The Double Shuffle Throw teaches rhythm and proper sequencing in a throw that can be used in your normal daily throwing session OR as an infield drill. I wrote about the Double Shuffle Drill in PART 1 of this series. Check it out if you haven’t already.
During your normal throwing routine, implementing this drill will help create direction towards your target. When I say direction, I’m not talking about squaring the hips off completely. I’m talking about allowing the torso to turn back against the hips just enough so you can create resistance between the two structures!

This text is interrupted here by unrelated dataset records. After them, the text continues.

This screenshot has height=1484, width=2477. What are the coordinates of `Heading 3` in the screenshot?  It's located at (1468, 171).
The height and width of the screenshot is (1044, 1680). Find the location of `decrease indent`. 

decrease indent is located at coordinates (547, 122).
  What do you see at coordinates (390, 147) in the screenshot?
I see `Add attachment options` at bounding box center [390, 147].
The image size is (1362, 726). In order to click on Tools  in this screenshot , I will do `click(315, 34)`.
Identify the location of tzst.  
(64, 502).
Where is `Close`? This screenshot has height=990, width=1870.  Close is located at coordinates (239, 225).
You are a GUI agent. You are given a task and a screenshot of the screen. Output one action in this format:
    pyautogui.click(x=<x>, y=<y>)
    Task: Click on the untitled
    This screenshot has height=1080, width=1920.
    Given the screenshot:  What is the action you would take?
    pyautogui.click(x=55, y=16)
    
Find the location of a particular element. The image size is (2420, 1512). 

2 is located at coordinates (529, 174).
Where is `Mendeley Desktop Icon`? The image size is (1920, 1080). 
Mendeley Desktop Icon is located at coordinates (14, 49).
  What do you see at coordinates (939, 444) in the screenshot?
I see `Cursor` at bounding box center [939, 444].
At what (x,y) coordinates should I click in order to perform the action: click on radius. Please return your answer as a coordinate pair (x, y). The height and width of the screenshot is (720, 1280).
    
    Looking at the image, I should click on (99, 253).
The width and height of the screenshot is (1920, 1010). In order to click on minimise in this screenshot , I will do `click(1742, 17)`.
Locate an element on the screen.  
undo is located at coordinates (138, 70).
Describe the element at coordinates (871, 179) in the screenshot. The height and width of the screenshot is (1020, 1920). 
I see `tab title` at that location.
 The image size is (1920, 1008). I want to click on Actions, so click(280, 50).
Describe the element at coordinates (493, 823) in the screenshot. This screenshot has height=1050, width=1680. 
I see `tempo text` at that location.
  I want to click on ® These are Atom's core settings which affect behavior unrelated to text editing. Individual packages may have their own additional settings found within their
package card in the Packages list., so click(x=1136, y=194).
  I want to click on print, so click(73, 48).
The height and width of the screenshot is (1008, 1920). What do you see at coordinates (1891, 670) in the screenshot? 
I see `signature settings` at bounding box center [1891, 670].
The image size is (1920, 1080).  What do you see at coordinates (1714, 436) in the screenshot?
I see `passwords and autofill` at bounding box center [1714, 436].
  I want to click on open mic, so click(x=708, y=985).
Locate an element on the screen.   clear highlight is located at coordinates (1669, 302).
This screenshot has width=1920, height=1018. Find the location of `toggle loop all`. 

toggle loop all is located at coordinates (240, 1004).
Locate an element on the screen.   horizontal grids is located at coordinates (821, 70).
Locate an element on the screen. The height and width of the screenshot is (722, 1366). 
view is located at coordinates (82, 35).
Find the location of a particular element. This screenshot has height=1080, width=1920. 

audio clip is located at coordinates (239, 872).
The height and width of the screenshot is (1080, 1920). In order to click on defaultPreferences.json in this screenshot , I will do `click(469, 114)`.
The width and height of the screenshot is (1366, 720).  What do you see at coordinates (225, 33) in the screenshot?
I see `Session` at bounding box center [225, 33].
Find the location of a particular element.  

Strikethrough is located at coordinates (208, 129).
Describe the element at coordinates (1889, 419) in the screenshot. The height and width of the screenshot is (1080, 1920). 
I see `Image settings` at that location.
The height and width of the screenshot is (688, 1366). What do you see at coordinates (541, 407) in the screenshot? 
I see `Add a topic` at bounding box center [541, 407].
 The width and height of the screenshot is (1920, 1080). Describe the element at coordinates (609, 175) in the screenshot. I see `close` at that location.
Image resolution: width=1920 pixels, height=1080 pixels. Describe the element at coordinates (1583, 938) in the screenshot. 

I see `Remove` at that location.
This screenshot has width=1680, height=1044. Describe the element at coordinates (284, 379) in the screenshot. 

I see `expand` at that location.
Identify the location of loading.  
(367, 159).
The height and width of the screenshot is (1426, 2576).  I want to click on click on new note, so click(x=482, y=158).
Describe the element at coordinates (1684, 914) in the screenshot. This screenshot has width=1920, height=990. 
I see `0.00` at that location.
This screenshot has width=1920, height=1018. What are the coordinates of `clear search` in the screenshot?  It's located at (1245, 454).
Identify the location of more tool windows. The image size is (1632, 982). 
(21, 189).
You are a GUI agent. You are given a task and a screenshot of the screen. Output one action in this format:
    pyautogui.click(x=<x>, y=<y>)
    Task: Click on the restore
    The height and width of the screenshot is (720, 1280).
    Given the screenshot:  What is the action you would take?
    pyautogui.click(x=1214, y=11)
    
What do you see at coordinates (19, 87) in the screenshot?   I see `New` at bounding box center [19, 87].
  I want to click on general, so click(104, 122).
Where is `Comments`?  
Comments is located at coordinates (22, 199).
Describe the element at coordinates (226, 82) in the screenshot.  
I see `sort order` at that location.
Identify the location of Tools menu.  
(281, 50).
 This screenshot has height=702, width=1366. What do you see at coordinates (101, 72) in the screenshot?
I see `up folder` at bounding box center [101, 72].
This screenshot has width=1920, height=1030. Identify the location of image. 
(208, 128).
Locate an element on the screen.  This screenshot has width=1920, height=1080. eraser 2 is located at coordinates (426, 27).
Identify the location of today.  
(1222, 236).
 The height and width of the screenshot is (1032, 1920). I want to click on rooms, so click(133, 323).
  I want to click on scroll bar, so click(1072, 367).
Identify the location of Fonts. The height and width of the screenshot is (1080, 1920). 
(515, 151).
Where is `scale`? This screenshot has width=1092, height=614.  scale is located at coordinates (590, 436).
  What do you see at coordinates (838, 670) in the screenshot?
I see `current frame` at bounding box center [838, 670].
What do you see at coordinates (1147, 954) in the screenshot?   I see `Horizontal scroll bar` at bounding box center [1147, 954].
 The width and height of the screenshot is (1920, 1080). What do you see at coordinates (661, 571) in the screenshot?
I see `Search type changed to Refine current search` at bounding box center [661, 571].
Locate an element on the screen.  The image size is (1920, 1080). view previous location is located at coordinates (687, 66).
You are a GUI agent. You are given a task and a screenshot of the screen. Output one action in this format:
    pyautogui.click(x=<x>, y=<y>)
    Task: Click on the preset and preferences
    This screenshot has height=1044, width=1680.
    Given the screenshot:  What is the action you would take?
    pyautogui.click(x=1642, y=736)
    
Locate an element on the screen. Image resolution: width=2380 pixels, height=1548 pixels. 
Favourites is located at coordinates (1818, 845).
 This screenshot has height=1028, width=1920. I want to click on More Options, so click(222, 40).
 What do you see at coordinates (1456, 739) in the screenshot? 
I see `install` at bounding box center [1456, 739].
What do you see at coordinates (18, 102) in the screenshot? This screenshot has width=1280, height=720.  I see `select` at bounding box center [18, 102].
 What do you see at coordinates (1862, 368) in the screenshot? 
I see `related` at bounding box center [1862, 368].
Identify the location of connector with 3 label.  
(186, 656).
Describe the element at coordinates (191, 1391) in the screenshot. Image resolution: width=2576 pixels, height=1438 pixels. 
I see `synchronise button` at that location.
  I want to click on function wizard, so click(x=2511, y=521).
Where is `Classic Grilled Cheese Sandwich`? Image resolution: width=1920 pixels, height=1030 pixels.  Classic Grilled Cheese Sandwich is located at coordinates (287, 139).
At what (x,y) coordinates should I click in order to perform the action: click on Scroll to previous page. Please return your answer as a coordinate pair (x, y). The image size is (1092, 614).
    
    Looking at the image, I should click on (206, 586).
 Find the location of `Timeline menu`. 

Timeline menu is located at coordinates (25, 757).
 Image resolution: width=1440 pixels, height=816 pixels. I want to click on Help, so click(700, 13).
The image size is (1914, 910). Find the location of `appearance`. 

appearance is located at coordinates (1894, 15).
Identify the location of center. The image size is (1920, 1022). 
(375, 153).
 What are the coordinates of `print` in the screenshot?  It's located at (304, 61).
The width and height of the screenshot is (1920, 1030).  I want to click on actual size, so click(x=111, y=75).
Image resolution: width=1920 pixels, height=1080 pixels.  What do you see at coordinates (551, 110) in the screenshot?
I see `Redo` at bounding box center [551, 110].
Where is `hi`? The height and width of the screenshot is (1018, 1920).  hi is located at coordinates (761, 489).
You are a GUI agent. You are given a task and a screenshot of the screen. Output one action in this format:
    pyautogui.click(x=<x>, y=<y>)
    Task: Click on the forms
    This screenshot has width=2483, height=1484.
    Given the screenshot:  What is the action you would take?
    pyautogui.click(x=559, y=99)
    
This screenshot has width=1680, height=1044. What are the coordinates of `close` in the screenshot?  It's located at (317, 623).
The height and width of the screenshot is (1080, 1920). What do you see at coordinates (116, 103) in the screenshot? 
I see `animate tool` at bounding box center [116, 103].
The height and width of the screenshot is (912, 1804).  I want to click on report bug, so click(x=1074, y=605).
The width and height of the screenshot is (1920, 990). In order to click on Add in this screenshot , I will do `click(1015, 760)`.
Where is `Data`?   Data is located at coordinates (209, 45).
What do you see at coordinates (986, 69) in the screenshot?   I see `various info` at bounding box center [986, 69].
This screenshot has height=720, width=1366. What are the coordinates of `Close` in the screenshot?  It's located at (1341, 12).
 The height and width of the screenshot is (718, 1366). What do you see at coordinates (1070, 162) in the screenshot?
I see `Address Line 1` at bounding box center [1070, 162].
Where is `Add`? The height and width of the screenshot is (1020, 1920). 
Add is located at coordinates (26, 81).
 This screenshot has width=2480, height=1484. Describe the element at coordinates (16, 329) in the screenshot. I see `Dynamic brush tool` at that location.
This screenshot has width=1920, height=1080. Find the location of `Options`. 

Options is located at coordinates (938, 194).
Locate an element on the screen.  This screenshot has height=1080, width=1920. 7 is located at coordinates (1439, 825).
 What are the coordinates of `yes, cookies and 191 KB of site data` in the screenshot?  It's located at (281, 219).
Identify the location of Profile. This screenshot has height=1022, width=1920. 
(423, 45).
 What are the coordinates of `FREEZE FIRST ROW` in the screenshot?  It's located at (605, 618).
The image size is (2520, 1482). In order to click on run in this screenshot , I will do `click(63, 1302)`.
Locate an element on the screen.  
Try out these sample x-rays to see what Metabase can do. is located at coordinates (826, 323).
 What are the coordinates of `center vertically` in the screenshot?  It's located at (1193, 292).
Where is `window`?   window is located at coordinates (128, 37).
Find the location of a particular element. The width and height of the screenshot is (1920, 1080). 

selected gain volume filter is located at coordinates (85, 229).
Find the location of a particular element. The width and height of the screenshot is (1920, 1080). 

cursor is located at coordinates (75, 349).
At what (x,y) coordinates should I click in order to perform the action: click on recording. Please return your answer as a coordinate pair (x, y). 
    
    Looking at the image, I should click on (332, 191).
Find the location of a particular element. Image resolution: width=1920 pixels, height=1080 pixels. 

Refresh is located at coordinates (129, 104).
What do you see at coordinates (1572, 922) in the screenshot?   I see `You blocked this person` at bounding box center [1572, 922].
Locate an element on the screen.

When we use this as an infield drill, this too helps create direction towards first base after the ball has been fielded. It teaches our athletes how to effectively change the orientation of their hips earlier, so they can be more consistent with their direction and ultimately their accuracy!
What Is The Correct Infield Footwork?
The footwork for this drill starts with a Left step at an anlge, then a step behind with the Right. This step behind closes the hips and creates direction towards the target.
Then, the Left foot will step out towards the target to initiate the Right/Left Shuffle step. This shuffle step is basically your stride!
Let’s Recap. The entire breakdown is Left/Right (Right is behind)…Left/Right/Left.. Throw!
Double Shuffle Footwork Common Mistakes
The most common mistake you’ll see is an athlete crossing in front of the left leg, instead of behind for this particular play. This doesn’t create the best direction early, especially since we are talking about a ball taking you to your left, possibly up the middle.
Now, it’s not to say that an athlete can’t cross in front of the left leg after fielding the ball, because I have seen that as well, BUT, I’ve seen more overall inconsistent throws when using this type of footwork.